From this foundation, the Family-Centered model for advanced practice is developed. Hartman and Laird (1983) Family-Centered Social Work Practice is used as the primary text in teaching this model. The model has three dimensions: time (intergenerational dimension), space (external systems dimension), and internal structure (internal system dimension). The additional aspect of the model, that is not specifically articulated in the text, is the evaluation of family levels. The A level is the entire family system i.e. the whole is more than the sum of its parts. At this level the focus is on family rules, roles, and boundary issues. The B level is the subsystems level. The focus is on the identification and evaluation of adult, parent, sibling, and parent-child subsystems. The C level is the member level. The focus is on the experiences and development of individual members of the family system. The three dimensions and three levels are used as a basis for assessment and the selection of appropriate approaches to family treatment.
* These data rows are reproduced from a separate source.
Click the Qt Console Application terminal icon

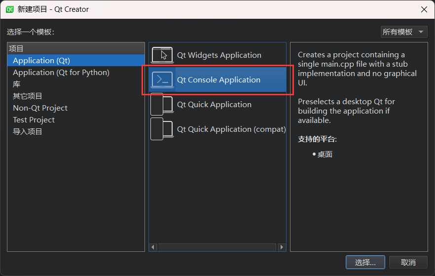pos(162,79)

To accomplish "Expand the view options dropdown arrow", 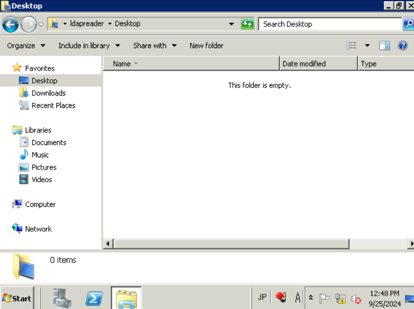I will tap(367, 46).
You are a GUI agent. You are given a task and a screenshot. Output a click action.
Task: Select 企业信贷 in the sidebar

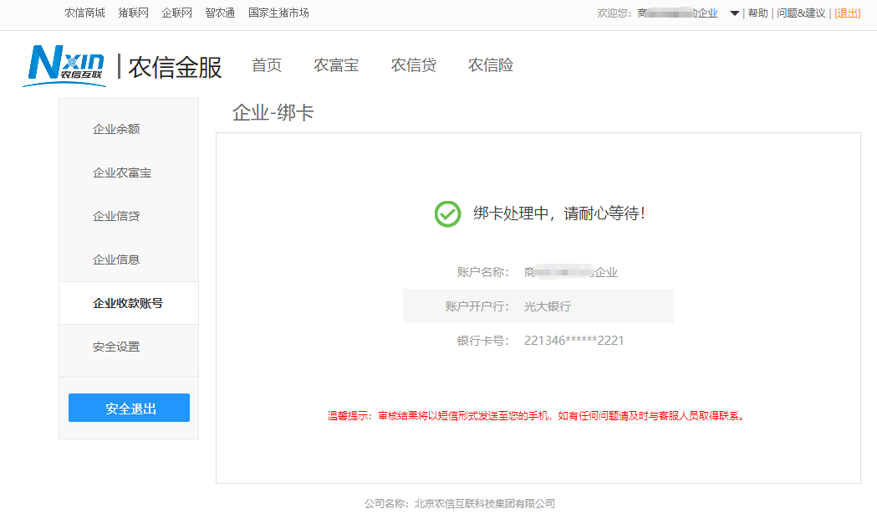[116, 216]
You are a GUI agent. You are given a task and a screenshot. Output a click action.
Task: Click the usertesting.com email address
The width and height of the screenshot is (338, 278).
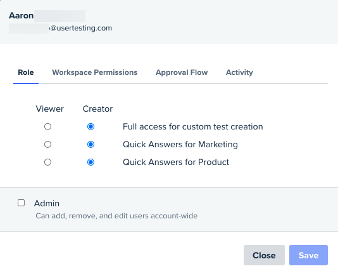tap(60, 28)
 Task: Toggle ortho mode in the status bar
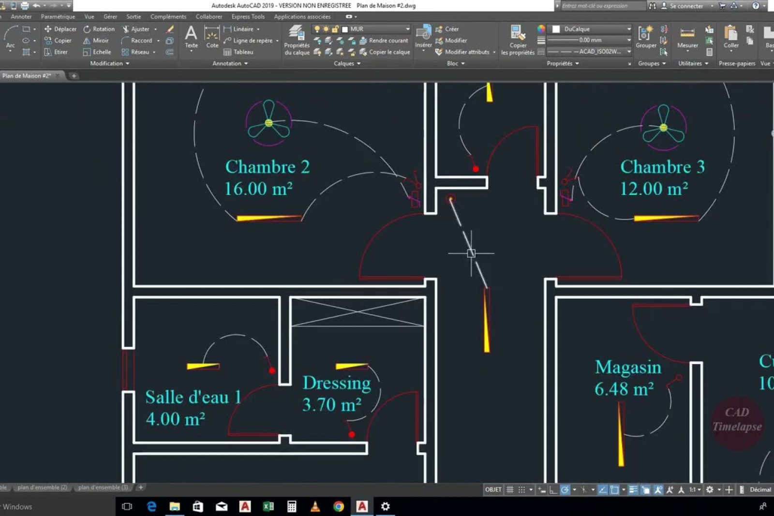553,489
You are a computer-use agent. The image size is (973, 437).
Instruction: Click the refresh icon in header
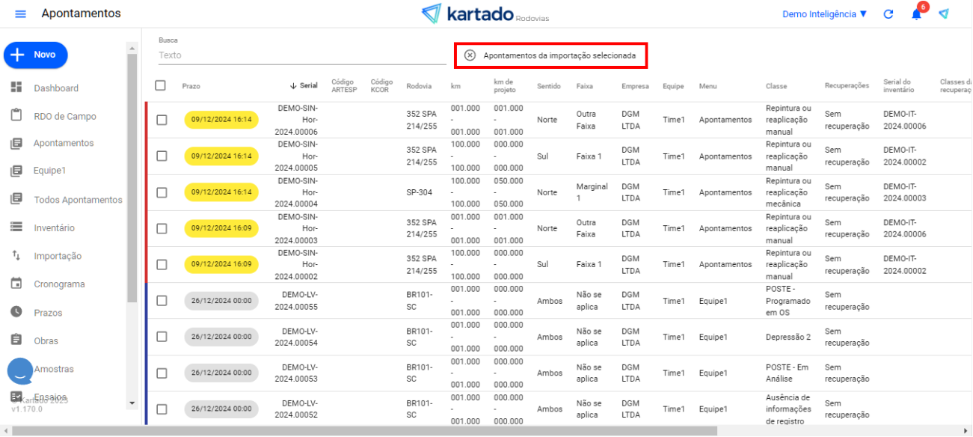(x=888, y=14)
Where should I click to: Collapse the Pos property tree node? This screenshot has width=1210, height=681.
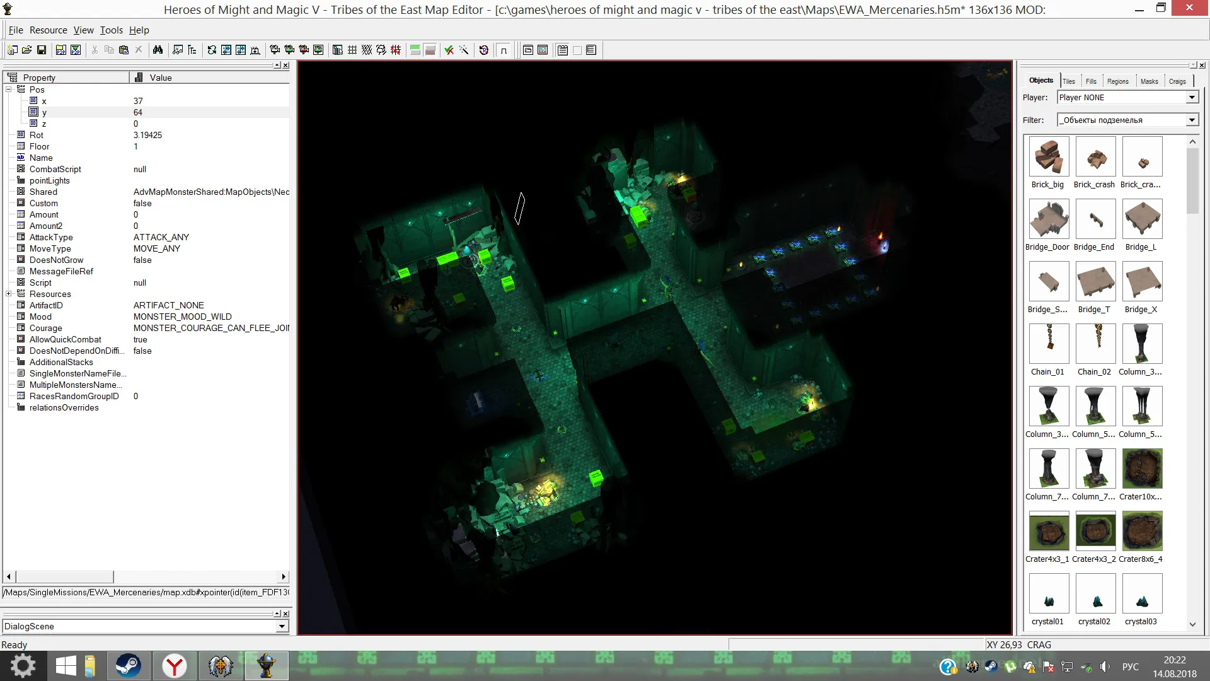point(9,90)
Six family therapy approaches are presented in the two advanced practice courses, in this concentration. These approaches are: Bowen’s family systems, Structural, Communicative-Strategic, Behavioral/Cognitive, Psychodynamic, and Experiential/Humanistic. The primary text to present these approaches is Goldenberg and Goldenberg (1996) Family Therapy: An Overview. As stated by Goldenberg and Goldenberg (1996), the trend in family therapy in the 1990’s is towards "integration" of approaches to treatment. "Therapists continue to approach families from different perspectives, but there is greater overlap and frequent borrowing from one another, as the clinical problems demand" (p. 102). Based on a knowledge of all six approaches, students can be integrative in their approach and select aspects of one or more treatment approach based on the philosophy of the agency, their own professional "use of self" in the treatment process, and the assessed areas for intervention as identified by the client/family system. The major focus is on the latter, the client/family system’s "construction of reality." As stated by Goldenberg and Goldenberg (1996), "family therapy, from this new perspective, becomes the collaborative creation of a context in which family members share their constructions of reality with one another, in the hope that the new information thus obtained will facilitate changes in perceptions among the members" (p. 103). Family therapy approaches are thus selected in order to facilitate this type of "second order" change in the system.
Several important threads are woven throughout the advanced practice curriculum. They include the centrality of values and ethics in guiding practice; an ability to incorporate diversity knowledge in the assessment and intervention of children, and families, including spirituality and religion; the ability to include knowledge about effects of discrimination and oppression on behavior, particularly related to at-risk populations; and the ability to work toward change, including improving services by improving policy.
References
Brown, E. (1982). Rationale for a generalist approach to social work practice. In O. K. D.S. Sanders, & J. Fisher (Ed.), Fundamentals of social work practice (pp. 119-130). Belmont, CA: Wadsworth.
Hartman, A., & Laird. (1983). Family-centered social work practice. New York: Free Press.
Goldenberg, I., & Goldenberg, H. (1995). Family therapy: An overview. CA: Brooks/Cole Publishing.